In this article I’ld like to point out, why “written in Ruby” is a pro and never a con for each Ruby related software, e.g. interpreter, libraries and IDE.

In her daily life a ruby programmer probably prefers c-libraries over native ruby ones, because of their tremendous speed advatages. Nobody likes to compare Rexml with libxml on that battle ground. But the usage of non-native tools hampers Ruby’s general development. The need to improve the interpreters speed decreases. The quality of libraries may not be reviewed, like it could when written in a language every user of it understand.

I’d like to cite popular examples here: Lisp and Smalltalk. Both based on a really really really small core written in whatever language and afterwards bootstrapped to be implemented in itself, running on byte code (I have no problem with a speedy AST interpreter, but I haven’t seen one yet). Each and every Smalltalk user is able to change the inner windings of its standard library without speed loss usage of RubyInline (which is really great by the way, although I would feel better, if we wouldn’t need it).

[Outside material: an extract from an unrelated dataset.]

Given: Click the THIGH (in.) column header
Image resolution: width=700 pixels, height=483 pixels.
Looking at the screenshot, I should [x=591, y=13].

This is where I would love to se Ruby in 2 to 5 years. And that is why I would prefer the Rubinius approach over YARV. Even porting the AST to Smalltalk byte code, as Avi Bryant proposes it, could work well. Just get rid of this old school c code, please.

But I will have a look on that in the future and comment on it, as something happens.

post: Did I mention, that the above statements are the reason, why this blog uses mephisto and not wordpress, although its feature set is more promising and the performance outstanding in comparison. Apache is c but mongrel is said to be Ruby in large parts although I didn’t check.